By Jeff Ruby
Kathleen Casey was in a hospital room in 1992, watching her eight-year-old son, Barrett (called "Bear"), struggle with kidney cancer, when a little friend came in to play. "He didn't have family members with him," Casey recalls. Bear gave his toy truck to the boy, and something clicked in Casey's head. "We had friends that were dropping by to bring us sandwiches or coloring books, and we appreciated those little kindnesses," she says. "But so many kids didn't have anyone to do it."

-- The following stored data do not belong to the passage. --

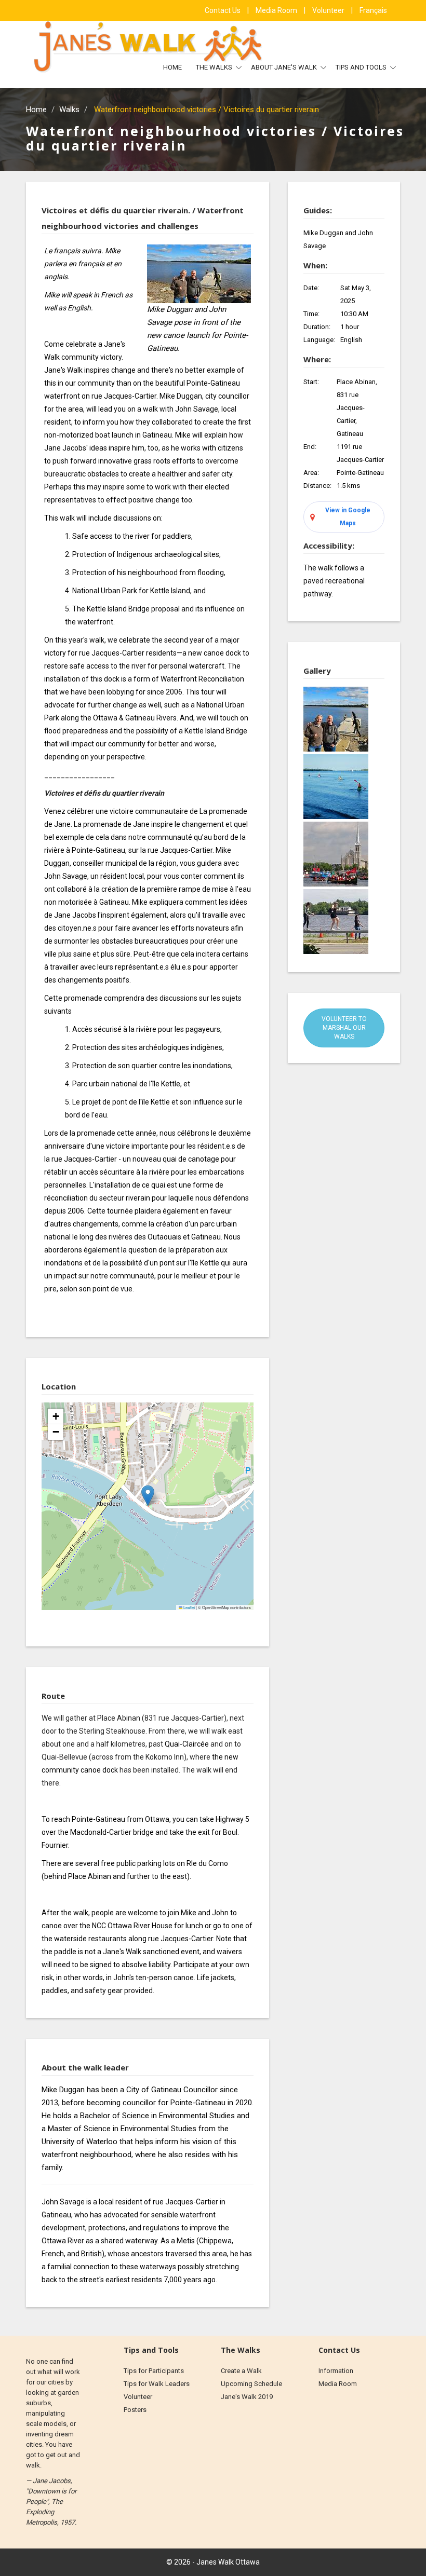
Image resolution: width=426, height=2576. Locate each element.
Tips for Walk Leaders (157, 2384)
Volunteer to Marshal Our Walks (344, 1027)
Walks (69, 109)
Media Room (277, 10)
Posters (135, 2410)
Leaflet (188, 1607)
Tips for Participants (154, 2371)
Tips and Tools (362, 67)
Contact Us (223, 10)
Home (172, 67)
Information (335, 2371)
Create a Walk (241, 2371)
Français (373, 10)
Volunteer (329, 10)
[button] (147, 1495)
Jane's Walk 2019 (247, 2397)
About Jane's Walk (284, 67)
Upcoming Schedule (251, 2384)
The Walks (215, 67)
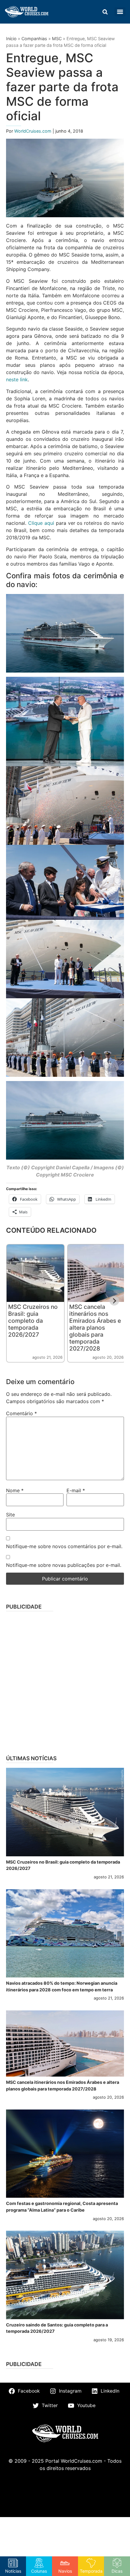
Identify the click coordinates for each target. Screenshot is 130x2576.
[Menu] (120, 11)
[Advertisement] (65, 1681)
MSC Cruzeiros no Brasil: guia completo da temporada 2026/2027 (33, 1320)
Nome (15, 1490)
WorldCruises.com (33, 131)
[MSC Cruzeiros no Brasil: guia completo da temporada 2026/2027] (65, 1812)
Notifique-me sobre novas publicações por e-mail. (63, 1565)
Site (10, 1514)
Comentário (21, 1413)
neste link (17, 379)
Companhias (34, 38)
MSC (57, 38)
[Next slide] (114, 1301)
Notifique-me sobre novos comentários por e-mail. (64, 1546)
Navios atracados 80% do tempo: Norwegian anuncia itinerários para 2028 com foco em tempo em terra (61, 1986)
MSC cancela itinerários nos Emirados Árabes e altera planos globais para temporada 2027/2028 (95, 1327)
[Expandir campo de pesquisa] (105, 11)
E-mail (76, 1490)
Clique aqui (41, 523)
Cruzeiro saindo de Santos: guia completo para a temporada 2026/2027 (57, 2328)
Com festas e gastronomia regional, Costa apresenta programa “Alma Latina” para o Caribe (62, 2207)
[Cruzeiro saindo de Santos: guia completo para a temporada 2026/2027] (65, 2275)
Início (11, 38)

So Casey, a graphic artist, and her son formed Bear Necessities, a foundation dedicated to improving the lives of children with cancer. Months later, Bear died. Bear Necessities did not. From a tiny operation based in Casey's Algonquin kitchen, it grew into a fundraising juggernaut, headquartered now in Chicago's River North neighborhood, with annual revenues last year of $1.25 million and a full-time staff of six supplemented by 500-plus volunteers. (A new staff member is Bear's 25-year-old sister, Courtney, who, says Casey, is eager to "play her part in making her brother's dream a reality.")

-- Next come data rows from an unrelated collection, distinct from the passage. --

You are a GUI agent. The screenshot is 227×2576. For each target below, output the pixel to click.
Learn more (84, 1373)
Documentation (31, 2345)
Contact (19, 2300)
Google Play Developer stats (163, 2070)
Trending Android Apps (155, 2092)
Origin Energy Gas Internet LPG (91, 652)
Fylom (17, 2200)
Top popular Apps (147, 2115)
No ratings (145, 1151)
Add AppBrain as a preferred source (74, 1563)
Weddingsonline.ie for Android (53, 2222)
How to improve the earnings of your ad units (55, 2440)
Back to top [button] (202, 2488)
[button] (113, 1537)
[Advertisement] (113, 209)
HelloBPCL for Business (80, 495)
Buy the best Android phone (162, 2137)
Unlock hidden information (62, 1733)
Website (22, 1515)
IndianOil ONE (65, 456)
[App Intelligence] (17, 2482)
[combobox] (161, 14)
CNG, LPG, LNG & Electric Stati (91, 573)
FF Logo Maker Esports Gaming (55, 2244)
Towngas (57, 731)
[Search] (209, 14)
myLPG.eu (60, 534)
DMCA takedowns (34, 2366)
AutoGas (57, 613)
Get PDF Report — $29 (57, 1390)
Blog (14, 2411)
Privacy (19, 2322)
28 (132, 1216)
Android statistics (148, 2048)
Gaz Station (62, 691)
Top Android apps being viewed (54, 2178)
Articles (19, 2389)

This year, the organization's annual Bear Tie Ball—February 23rd at the Field Museum—is expected to raise more than $1 million, about half of which will fund grants to doctors and hospitals across the country who are engaged in pediatric cancer research. "These young doctors essentially have the cure in their hands," Casey says, "but there have been so many huge government budget cuts that they really need the dollars we're providing."

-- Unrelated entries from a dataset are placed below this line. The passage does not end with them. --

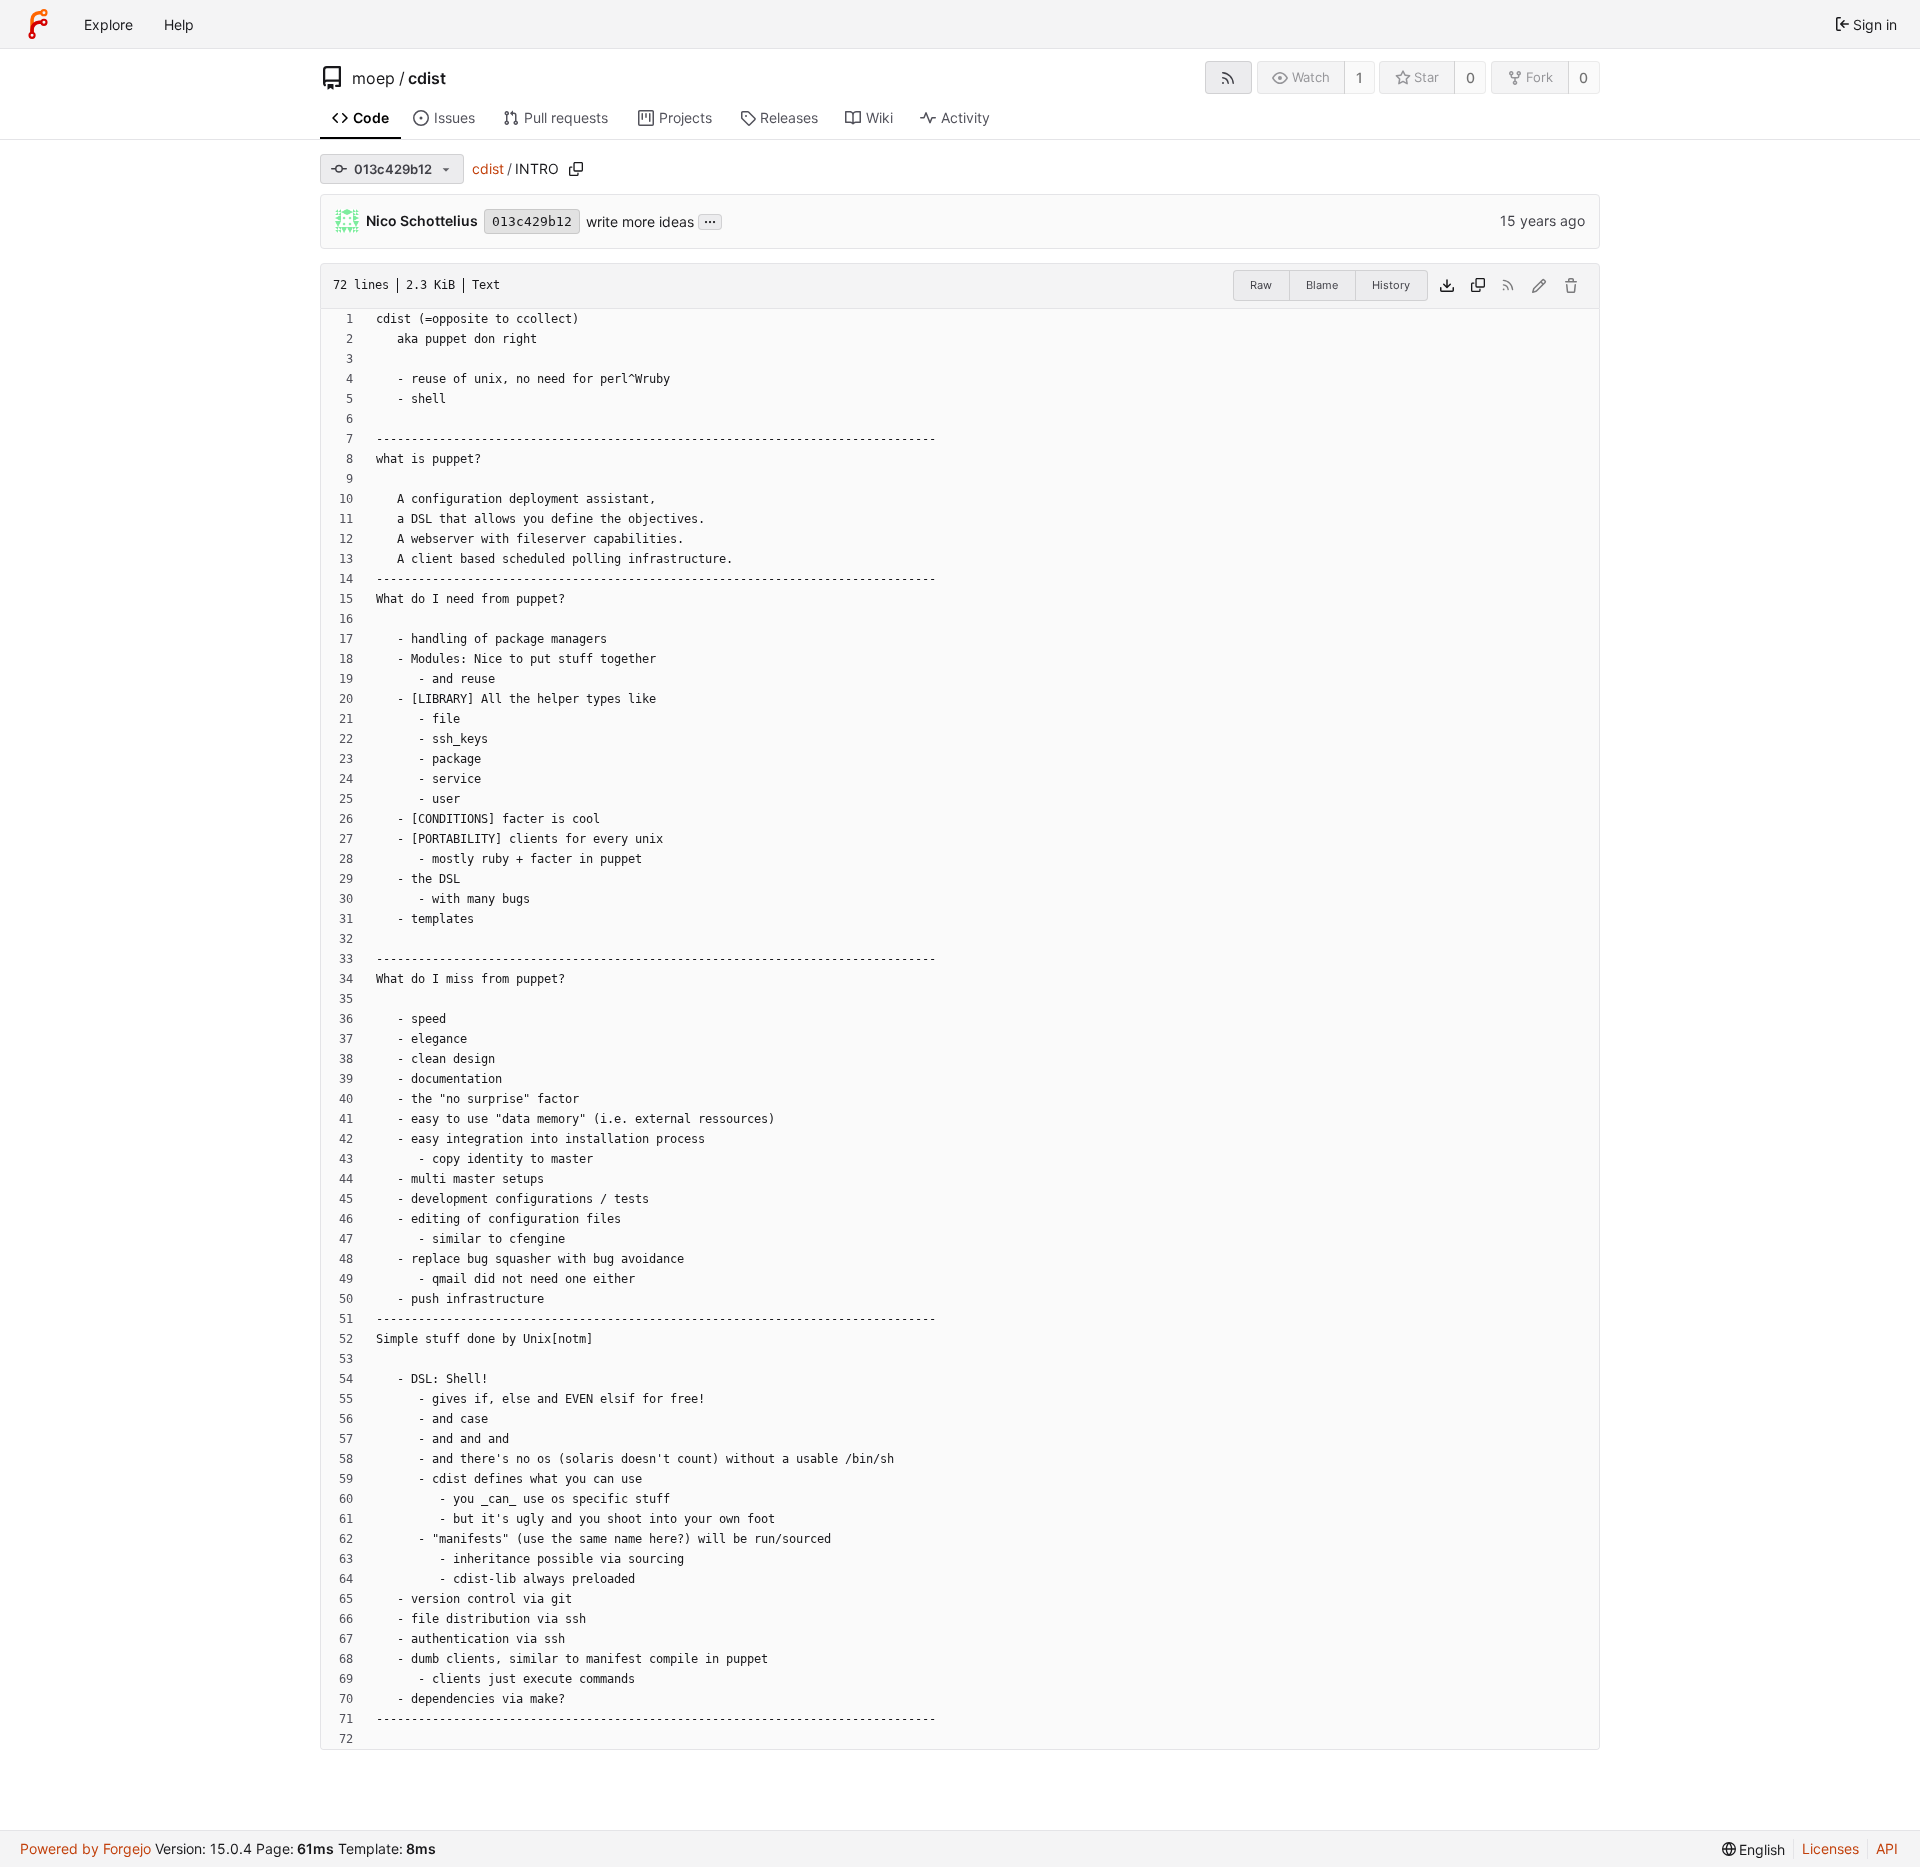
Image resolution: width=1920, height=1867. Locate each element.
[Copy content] (1478, 286)
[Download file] (1447, 286)
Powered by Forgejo (85, 1848)
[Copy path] (576, 169)
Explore (108, 24)
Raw (1261, 285)
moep (373, 78)
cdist (427, 78)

The other half of Bear Necessities is the Small Miracle Program, which fulfills requests (valued up to $500) from ailing kids. Some children want a limo ride to a Cubs game. Others get an Xbox 360 or, in one instance, a personal meet-and-greet with the country-music star LeAnn Rimes. One child simply wanted to go to the prom; another wanted to try surf and turf. "We had a young boy who really wanted to see Harry Potter, but there was no way the doctors were going to allow him in a crowded movie theatre," Casey recalls. "So one of our volunteers talked a movie theatre into opening its doors at 10 a.m. for a private showing. They opened the concession stand and everything. It takes so little to make these kids happy."
Now in its 15th year, Bear Necessities teams up with eight major Chicago hospitals to ensure that more kids with cancer have the chance to receive a Small Miracle. Later this year, a Small Miracle Program hopes to launch in Houston; other cities may be next. Meanwhile, the kids are living up to Bear's legacy. Most recently, Casey, who is 49, saw a boy who beat cancer grow his red hair down to his shoulders so he could donate it as a wig for another patient. "Every day I meet a new child that inspires me," she says. "Their will to live is amazing—and if you can't use that as inspiration, I don't know what it would take."